Exercise instructions ▸
Go through the lines below and copy any that hold the string "will".

[Dataset items]
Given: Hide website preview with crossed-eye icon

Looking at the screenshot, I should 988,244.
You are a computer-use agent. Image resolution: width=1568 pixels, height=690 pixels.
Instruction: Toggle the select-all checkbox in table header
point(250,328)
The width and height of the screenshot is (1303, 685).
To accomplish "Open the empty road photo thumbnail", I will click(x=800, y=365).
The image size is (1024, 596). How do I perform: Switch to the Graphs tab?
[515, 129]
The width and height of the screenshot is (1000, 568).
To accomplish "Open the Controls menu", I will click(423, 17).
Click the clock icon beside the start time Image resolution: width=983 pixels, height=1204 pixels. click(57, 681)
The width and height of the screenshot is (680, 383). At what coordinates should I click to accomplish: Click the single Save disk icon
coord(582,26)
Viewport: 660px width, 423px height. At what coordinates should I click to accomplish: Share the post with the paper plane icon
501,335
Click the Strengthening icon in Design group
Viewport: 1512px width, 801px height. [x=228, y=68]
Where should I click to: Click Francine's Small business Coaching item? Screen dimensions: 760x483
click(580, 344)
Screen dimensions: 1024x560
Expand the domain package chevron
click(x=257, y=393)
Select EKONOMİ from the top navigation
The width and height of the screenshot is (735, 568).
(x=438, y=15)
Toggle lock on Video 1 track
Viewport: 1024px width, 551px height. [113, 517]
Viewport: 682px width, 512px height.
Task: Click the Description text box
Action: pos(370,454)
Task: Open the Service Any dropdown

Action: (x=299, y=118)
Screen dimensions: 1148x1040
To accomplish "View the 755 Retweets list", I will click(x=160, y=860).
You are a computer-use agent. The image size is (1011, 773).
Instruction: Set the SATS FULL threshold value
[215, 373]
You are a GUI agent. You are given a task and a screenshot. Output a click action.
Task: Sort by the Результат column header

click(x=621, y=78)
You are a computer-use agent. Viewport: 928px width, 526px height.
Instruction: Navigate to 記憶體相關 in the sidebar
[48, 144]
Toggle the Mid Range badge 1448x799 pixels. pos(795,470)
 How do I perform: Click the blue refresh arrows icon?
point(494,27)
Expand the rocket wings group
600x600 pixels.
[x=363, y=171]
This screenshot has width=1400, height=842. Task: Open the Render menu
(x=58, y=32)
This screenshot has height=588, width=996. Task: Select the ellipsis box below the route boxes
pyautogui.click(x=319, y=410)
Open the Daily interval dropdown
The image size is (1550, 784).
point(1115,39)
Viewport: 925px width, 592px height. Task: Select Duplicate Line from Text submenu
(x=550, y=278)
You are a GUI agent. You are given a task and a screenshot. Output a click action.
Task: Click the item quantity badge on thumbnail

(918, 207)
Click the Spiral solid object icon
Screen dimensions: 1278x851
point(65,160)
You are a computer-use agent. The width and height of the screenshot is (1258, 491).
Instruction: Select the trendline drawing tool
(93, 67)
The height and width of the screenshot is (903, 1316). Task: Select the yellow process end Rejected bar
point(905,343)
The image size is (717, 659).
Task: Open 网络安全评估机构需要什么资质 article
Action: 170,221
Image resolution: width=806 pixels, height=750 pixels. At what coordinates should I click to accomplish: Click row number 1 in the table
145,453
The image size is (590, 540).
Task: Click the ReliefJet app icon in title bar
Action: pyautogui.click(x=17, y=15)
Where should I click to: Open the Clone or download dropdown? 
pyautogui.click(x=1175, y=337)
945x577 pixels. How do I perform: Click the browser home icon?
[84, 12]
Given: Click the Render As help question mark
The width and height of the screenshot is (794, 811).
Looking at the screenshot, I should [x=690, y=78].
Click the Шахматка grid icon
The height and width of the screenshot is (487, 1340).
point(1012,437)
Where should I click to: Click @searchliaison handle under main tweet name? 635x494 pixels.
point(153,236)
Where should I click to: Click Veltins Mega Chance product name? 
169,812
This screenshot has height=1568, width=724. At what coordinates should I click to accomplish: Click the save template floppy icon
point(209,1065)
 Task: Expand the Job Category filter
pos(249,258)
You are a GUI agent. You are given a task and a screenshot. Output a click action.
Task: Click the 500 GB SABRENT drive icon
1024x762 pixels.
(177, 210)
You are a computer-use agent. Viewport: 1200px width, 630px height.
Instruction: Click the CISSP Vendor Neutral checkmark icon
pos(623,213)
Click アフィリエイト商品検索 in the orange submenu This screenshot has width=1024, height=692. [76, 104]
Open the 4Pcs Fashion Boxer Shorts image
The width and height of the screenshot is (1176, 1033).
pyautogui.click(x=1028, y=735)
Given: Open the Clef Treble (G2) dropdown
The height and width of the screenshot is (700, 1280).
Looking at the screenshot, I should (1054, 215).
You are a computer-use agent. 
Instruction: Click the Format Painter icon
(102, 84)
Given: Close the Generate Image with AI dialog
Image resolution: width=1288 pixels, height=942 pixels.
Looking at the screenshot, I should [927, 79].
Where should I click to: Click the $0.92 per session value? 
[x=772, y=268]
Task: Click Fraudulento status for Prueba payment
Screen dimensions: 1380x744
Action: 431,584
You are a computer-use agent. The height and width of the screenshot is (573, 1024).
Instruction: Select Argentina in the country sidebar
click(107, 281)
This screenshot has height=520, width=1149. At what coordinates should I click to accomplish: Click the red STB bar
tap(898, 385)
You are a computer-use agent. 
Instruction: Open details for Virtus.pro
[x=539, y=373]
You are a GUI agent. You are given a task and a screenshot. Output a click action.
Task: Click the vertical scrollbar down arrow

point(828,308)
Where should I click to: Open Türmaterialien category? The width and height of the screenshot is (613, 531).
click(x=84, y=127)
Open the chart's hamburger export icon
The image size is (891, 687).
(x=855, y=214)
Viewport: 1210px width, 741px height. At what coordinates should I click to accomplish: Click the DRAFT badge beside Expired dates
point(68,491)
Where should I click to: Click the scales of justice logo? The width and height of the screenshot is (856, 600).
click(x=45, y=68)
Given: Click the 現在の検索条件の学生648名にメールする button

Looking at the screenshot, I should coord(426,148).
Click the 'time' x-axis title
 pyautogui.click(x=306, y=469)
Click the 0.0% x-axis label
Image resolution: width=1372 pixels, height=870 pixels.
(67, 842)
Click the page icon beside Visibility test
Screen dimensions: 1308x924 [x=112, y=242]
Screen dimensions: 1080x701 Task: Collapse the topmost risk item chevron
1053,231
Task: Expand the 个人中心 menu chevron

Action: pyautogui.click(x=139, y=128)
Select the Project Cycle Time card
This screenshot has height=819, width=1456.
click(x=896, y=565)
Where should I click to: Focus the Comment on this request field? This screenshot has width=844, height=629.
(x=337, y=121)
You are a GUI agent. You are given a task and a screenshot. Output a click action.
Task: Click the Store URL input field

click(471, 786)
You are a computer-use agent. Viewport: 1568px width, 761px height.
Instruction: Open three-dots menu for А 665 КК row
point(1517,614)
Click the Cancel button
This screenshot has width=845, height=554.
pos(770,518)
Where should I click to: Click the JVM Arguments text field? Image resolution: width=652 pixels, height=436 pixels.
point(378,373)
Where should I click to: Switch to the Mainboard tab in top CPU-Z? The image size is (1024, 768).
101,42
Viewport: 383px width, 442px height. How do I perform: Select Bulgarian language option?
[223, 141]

Exercise output ▸
To accomplish "Open the empty road photo thumbnail", I will click(x=800, y=365).
To accomplish "Open the Controls menu", I will click(423, 17).
To accomplish "View the 755 Retweets list", I will click(x=160, y=860).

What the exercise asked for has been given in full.